Una mamma e suo figlio vittime della disperazione dopo aver perso casa e lavoro non hanno trovato di meglio che vivere nella loro auto in una piazzola di parcheggio di una stazione di servizio sull’autostrada A1, nei pressi di Fabro. Uno spaccato di un’Italia che viaggia davvero a due marce, una realtà che non ci piace ammettere e che ci rende un po’ meno emancipati. Fare i conti con la povertà ridimensiona il progetto di società, costringe a prendere atto dell’imperfezione di questa umanità capace solo a parole di provvedere a sé stessa.

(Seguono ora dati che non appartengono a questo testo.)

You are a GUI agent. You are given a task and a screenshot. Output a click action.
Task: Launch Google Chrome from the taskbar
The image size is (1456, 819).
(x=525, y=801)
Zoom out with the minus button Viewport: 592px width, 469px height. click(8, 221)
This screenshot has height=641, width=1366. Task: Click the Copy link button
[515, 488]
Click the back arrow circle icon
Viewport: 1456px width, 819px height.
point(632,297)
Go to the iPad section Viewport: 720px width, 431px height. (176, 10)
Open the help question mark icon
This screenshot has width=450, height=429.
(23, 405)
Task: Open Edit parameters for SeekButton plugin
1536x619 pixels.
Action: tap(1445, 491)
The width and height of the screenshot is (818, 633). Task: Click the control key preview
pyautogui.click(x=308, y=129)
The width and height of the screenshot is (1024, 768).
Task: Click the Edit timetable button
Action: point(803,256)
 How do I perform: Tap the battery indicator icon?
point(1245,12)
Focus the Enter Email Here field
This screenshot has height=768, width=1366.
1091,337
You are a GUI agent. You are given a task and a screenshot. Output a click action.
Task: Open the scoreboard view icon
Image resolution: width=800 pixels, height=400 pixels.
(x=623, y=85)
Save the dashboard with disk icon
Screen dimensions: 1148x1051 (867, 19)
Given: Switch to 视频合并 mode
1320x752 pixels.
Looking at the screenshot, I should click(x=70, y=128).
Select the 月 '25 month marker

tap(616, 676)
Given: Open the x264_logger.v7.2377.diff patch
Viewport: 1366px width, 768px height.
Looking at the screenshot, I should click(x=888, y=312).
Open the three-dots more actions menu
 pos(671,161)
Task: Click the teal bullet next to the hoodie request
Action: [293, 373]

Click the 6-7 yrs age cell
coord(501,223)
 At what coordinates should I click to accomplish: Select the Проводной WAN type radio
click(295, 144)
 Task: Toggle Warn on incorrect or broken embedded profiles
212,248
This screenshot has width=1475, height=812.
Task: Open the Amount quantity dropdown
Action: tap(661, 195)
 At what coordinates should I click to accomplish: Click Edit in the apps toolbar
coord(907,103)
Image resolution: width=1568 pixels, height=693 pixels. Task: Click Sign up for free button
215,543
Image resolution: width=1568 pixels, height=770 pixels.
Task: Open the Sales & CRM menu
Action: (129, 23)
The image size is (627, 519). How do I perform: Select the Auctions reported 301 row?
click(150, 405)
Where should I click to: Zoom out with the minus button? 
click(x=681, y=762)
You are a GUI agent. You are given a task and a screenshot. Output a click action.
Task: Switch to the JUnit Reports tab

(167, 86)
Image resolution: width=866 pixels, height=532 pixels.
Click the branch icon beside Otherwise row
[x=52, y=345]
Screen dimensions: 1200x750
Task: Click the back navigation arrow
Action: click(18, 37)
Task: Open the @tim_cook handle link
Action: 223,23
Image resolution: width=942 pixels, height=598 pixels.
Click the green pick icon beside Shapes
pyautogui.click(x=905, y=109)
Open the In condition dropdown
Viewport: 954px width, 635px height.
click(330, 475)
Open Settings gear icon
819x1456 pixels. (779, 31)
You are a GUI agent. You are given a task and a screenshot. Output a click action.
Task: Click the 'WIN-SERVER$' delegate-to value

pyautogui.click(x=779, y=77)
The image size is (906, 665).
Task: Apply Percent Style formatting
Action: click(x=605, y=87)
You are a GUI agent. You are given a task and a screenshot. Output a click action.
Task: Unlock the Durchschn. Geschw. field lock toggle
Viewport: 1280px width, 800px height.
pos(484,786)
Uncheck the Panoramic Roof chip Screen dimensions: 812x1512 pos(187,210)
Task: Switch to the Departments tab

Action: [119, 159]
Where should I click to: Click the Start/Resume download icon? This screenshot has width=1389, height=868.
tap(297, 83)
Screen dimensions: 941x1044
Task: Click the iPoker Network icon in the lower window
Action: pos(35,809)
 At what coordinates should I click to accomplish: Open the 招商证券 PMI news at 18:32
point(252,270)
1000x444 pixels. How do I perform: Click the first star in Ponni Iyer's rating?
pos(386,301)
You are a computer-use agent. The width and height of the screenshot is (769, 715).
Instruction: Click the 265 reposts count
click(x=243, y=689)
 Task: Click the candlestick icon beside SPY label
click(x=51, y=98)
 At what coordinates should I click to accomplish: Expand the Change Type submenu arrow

La famigliola che ha eletto domicilio sull’A1 nel monolocale vista traffico, è originaria del sud-Italia. Sono stati identificati dalla Polizia stradale di Orvieto che ha risposto alle segnalazioni di alcuni automobilisti. La donna ha 50 anni e suo figlio 25, sono residenti da diversi anni al nord, ma sono di origine meridionale. Al momento del contatto con la Polizia hanno raccontato che era una settimana che vivevano in quell’utilitaria, lavandosi all’autogrill e per dormire reclinavano i sedili dell’auto.
La solita storia
Una storia come tante, come tutte quelle che raccontano di senzatetto, di disperati senza lavoro, di povertà… Chi sceglie di essere povero? Chi sceglie di essere disoccupato, di perdere tutto, di vivere ai margini? Una storia che forse non vale nemmeno la pena di raccontare, l’ennesimo racconto di qualcuno che vive un disagio. Quasi una seccatura, abbiamo tante cose da pensare, c’è la partita in tivù, la macchina da portare a lavare, dobbiamo organizzare le vacanze… In fondo non sono mica fatti nostri se qualcuno se la passa male, no? Magari se la sarà cercata, e comunque ci deve pensare il governo…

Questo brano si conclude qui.